Your jewellery work is a synecdoche for your larger pieces, which one came first and how come?
The larger pieces came first and were a product of my degree show and subsequent design shows. I wanted to scale down the techniques into jewellery to show the versatility of my skills and techniques while making more affordable and marketable items.
Where are people going to find your work in ten years time?
Hopefully in their homes and jewellery boxes! I’d love to expand an interiors range after creating the lightshades last year. My website odettesmaldon.com will soon have a shop available to purchase the current jewellery range.
Are you accepting commissions now, and who is the dream client?
Absolutely! I would love the opportunity to create more large-scale pieces for specific places. A collaboration with Tom Dixon or Giles Miller would be a dream. I love their use of materials and the overall aesthetic.
What do you think splits design from fashion?
For the majority of my design education I always assumed I would design for fashion but in recent years this has migrated into more interest in interiors. I think the opportunity to translate design into a large array of products appeals to me presently. Fashion design can be fleeting in its lifespan but I strive for what I create to have a more lasting appeal.
Where were you in life when you started connecting the shapes?

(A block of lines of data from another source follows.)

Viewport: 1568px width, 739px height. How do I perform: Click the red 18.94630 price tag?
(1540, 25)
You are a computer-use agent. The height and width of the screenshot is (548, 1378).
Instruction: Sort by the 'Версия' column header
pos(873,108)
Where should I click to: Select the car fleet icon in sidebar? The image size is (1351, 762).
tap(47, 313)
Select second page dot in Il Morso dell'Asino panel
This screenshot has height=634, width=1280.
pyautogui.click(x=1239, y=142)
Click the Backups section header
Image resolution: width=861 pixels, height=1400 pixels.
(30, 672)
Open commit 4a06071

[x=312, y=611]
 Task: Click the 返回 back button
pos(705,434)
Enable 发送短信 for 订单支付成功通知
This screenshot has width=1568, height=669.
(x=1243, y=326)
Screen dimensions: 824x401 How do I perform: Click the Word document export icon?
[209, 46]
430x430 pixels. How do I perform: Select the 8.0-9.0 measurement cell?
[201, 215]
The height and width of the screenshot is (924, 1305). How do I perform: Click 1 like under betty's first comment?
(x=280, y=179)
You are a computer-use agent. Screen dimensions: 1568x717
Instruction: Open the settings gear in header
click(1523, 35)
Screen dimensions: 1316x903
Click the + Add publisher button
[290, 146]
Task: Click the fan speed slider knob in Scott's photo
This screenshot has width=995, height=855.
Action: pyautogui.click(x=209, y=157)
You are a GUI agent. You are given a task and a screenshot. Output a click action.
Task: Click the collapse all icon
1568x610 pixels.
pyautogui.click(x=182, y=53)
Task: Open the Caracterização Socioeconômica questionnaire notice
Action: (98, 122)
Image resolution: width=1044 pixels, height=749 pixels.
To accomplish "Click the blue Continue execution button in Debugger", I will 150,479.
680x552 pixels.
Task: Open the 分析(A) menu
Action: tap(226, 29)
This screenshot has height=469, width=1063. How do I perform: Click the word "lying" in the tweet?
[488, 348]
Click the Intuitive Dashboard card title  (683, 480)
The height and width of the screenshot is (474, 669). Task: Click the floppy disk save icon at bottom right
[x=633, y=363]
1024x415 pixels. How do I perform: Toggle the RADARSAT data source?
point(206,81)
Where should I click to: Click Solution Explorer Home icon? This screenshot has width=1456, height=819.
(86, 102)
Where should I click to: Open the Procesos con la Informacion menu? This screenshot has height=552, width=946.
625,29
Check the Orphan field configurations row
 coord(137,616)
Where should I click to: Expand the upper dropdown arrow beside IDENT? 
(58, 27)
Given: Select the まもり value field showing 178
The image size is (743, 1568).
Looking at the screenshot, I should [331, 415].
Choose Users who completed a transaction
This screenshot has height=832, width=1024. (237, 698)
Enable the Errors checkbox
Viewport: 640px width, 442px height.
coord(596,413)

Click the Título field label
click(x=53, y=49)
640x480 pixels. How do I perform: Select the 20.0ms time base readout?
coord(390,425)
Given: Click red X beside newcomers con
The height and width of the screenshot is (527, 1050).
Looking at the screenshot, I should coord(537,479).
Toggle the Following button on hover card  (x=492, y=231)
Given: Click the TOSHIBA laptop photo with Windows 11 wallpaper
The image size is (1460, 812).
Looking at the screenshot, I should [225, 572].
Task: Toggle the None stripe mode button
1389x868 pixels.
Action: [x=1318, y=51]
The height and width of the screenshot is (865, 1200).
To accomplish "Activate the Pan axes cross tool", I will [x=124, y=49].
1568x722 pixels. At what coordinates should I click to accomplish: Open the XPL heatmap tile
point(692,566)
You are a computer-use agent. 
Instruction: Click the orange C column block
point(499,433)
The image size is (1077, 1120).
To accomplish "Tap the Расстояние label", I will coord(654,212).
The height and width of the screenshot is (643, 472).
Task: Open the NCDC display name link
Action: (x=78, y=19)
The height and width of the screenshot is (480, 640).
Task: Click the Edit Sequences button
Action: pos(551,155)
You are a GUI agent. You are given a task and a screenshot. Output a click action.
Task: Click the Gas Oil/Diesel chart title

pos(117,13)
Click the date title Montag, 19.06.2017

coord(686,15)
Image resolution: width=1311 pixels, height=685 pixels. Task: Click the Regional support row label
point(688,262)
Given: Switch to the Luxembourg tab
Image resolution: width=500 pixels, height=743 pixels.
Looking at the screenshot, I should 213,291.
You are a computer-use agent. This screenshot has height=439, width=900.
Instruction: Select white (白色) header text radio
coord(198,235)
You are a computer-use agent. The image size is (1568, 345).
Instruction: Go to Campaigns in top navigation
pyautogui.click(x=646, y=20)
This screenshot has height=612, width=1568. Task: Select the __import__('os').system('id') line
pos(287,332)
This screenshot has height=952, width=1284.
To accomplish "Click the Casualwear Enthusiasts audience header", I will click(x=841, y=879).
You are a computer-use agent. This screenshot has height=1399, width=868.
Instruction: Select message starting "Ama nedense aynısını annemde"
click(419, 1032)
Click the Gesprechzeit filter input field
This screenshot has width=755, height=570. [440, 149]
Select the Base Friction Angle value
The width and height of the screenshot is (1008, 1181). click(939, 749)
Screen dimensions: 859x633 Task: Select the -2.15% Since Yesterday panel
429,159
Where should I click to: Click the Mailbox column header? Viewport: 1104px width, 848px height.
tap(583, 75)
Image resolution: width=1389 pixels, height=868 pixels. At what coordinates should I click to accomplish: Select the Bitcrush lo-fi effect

I think I've always endeavoured to connect shapes in one form or another. I do consider myself to be a problem solver and when it comes to design it’s a very valuable skill. For example, I initially had no idea how I was going assemble the lightshades until I had the components in my hands and started piece it all together.
What’s the strangest response you got from your most recent show?
I actually had some really kind and inspiring feedback from the show. It has encouraged me to get out there again and attend design fairs this year. I think it is really important to be present at these types of shows so potential clients can really engage with the designer.
The work is super marketable, how much of it is intentionally so?
I have certainly become more aware of the marketability of my work since graduating, hence the transition to jewellery and lighting design. It is much easier for people outside of the design world to understand what I do compared to showing textile samples, where I would often get asked ‘but what is it?’. Being able to highlight the potential of my techniques has proven to be very beneficial in discussing my work.
What is it about plastic that makes it the weapon of choice in your work?
The versatile qualities of acrylic/Perspex excite me when designing, the array of colours and finishes keeps me inspired. I particularly enjoy working with the transparent colours, especially with the lighting pieces as they refract the light really beautifully. I would also like to advocate for plastic being considered a precious material. We are all aware of the issues surrounding single use plastic and its physical longevity. I aim to make long lasting and loved pieces that want to be coveted. Additionally, I try to minimise waste by using the most of each acrylic sheet I laser cut.
Kevin McCloud calls you tonight. Where in the house is your work?
Well I am usually wearing something! Each room of my home tends to feature something I have made. Currently one of the orange lightshades is in the hallway and makes me happy every time I see it.